Namun, kemungkinan Iran mencari jet Rusia setelah invasi ke Ukraina mungkin telah berkurang mengingat masalah rantai pasokan yang parah yang kemungkinan akan dihadapi militer Rusia selama bertahun-tahun yang akan datang. Lebih lanjut, para ahli penerbangan telah mencatat bahwa J-10C adalah pesawat yang jauh lebih baik dan lebih terjangkau bahkan sebelum perang itu. J-10C juga memiliki radar active electronically scaned array (AESA), sesuatu yang tidak dimiliki jet Rusia canggih seperti Su-35. gangguan Mesir dan klien senjata Rusia lainnya.

Armada J-10C, terutama yang dipersenjatai dengan rudal udara-ke-udara jarak jauh PL-15 China, bisa dibilang akan menjadi peningkatan paling signifikan bagi angkatan udara Iran karena membeli F-14 yang dipersenjatai dengan AIM-54 jarak jauh. Rudal Phoenix kembali pada akhir 1970-an. (Iran dilaporkan tidak senang dengan MiG-29A-nya setelah menguji mereka terhadap Tomcat-nya dan menemukan yang terakhir secara konsisten mengungguli yang pertama.) Dan karena China dan Iran baru-baru ini menandatangani perjanjian strategis 25 tahun, Beijing kemungkinan akan bersedia menjual kepada Teheran jet.

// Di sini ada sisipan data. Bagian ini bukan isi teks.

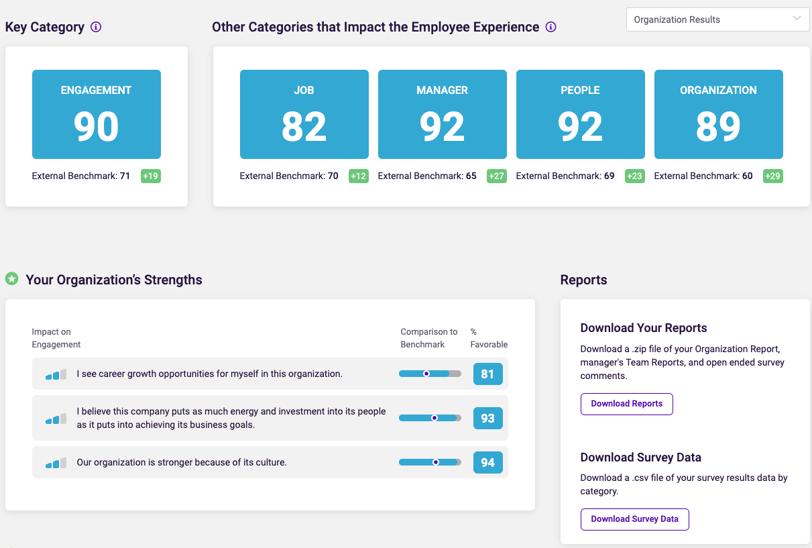812x548 pixels.
Task: Click the Download Reports button
Action: [x=626, y=404]
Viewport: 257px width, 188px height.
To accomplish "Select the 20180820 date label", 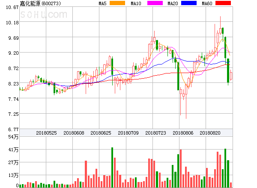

Namun, itu mungkin tidak akan pernah terjadi. Angkatan bersenjata terkuat di Iran bukanlah militer biasa, melainkan paramiliter Korps Pengawal Revolusi Islam (IRGC). Dan IRGC lebih memilih untuk mengembangkan rudal balistik dan drone buatan lokal daripada mengimpor jet tempur canggih untuk meningkatkan IRIAF. IRGC memberikan semua pesawat dalam angkatan udara kecilnya, armada sederhana pesawat serang Su-25 Frogfoot buatan Rusia yang diterbangkan dari Irak pada tahun 1991, kembali ke Baghdad pada pertengahan 2014 tak lama setelah Negara Islam (ISIS) menaklukkan sebagian besar Irak utara.

IRGC juga telah menunjukkan keengganan yang sama untuk mengimpor tank tempur utama ketika Iran sebelumnya memiliki kesempatan untuk meningkatkan kekuatan lapis baja tentara reguler (Artesh). Akibatnya, alih-alih meningkatkan dengan J-10C atau pesawat baru lainnya dalam dekade berikutnya, kekuatan yang ada di Iran mungkin malah memutuskan untuk membiarkan gudang jet tempur lama negara itu layu dan mati daripada secara bertahap pensiun dan menggantikannya.